Iniziamo dunque idealmente la nostra passeggiata dal vecchio
ponte di Caltrano, saliamo alla piazza dove s’erge la chiesa parrocchiale dell’Assunta
dallo svettante campanile. Percorriamo la stretta e sinuosa’arteria principale, costeggiando fontane incassate, ex-caseifici e capitelli per raggiungere
il cimitero, presidiato dalla chiesa longobarda di San Giorgio, dove
incrociamo la strada del Costo che porta
in Altopiano, ma anche il ripido sentiero che sale al Paù. C’incamminiamo verso
Mosson, dalla cui piazza si diparte a sinistra la vecchia strada che porta a
Rocchette attraverso il Ponte Pilo e a destra il nuovo e bel percorso del “Sentiero Alto”. È questo un tragitto che
in circa 7 chilometri di comoda e varia passeggiata ci porta fino a Piangrande e
Schiri, le ultime contra' di Cogollo a N/O e di lì al raccordo con la ciclopedonale dei Torrioni. Il tracciato di
snoda sulla parte alta di Cogollo, intersecando i vecchi sentieri che salgono
al Cengio, il tracciato della Vaca Mora e innestandosi nella strada "Romana", passando per l’antica e
dominante chiesa dell’Olmo e lambendo il famoso Prà della Warda. Nella vecchia
canonica nei pressi della pieve dismessa c’è ora il Monastero della Resurrezione, condotto da due
anziane e ospitali suore, che offrono anche possibilità di pernottamento in quel contesto un po' sospeso nel tempo. Un
pellegrinaggio vecchio stampo, se vogliamo, dove ci si può immedesimare - con un po’ di
fantasia - nelle sensazioni di un viaggiatore che qualche secolo addietro risaliva
la valle attraversando tutti i paesi, le loro frazioni e contra’, riscoprendo
vecchie architetture, fresche sorgenti, corti nascoste, capitelli votivi e
suggestivi scorci urbanistici e paesaggistici. Da
Cogollo ci si avvia poi verso Casale, dove si dipartono i sentieri più impervi
che salgono al Cengio per la Val Cengiotta o quella di Silà via eremo di
San Zeno. Si scopre quanto la posizione di questa frazione fosse un tempo assai più funzionale di adesso, come pure la successiva Piangrande, dove
termina il Sentiero Alto. Da lì, con un raccordo più impervio, si può scendere
a contra’ Schiri e quindi immettersi nella ciclopedonale della
Prìa-Torrioni-Valdastico. In quest’area la viabilità antica è stata infatti interrotta
e devastata dalla cava, ma prima sarà senz’altro esistito un raccordo in
costa che immetteva direttamente nella valle dell’Astico senza soluzione di continuità. Contrà Schiri
presidiava l’altro punto di attraversamento del torrente, che proprio
qui s’univa al Posina, mentre più a monte troviamo il ponte di Pedescala, che
Rotzo pare tenesse da tempo immemorabile sull’Astico. Erano dunque i ponti le infrastrutture viarie strategiche
in tempi in cui i torrenti erano ancora impetuosi e ricchi d’acque e
costruire e mantenere un ponte, con le ricorrenti devastanti brentane, un impegno assai gravoso per le comunità e perciò erano rari.

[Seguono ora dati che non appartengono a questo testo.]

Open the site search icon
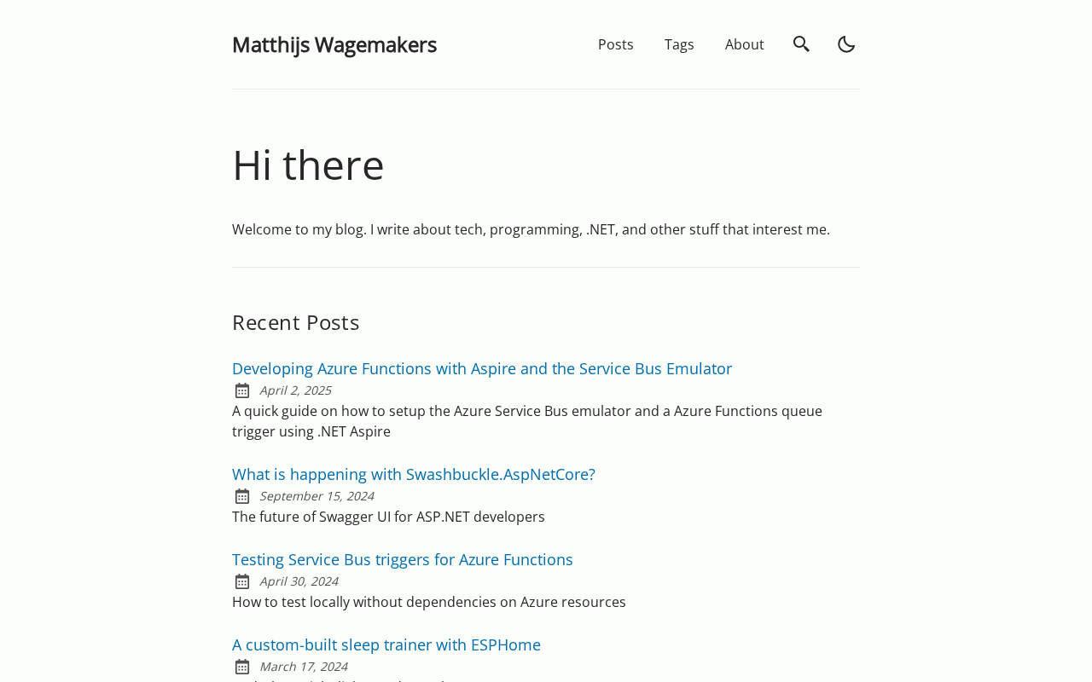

Lungo questo itinerario salterà
all’occhio dei più sensibili come i paesi siano stati
violentati, snaturati e svuotati dalla sciagurato sviluppo edilizio degli
ultimi decenni. Non sfuggirà però neppure la bellezza e l’armoniosità di alcuni
lodevoli interventi di ristrutturazione edilizia rispettosi dell’architettura
storica e del buon gusto. Purtroppo servirà a poco riflettere di ciò che si
sarebbe potuto fare e non s'è fatto. Invece di costruire a nuovo e senza
bellezza né visione urbanistica in periferia, abbandonando i centri storici al'abbandono ed al degrado, si poteva recuperare l’esistente più pregevole con regole e interventi adeguati e flessibili. Si sarebbe così consumato
meno territorio, conservato il paesaggio e rispettato la nostra storia e la nostra anima. Ma per queste
riflessioni basta salire sulla Joa e guardar
giù. Ogni paese ha la sua pena e ogni comunità le sue colpe.
leggendo mo pare di fare un viaggio nel tempo e nella giovinezza , quanti luoghi dimenticati ricchi di storia, e dimenticati per far posto al usa e getta .Mi piacerebbe partire da Pedescala e fare una visita al forte Corbin , ma gli acciacchi mi ridono.GRAZIE PER LA PASSIONE per la condivisione.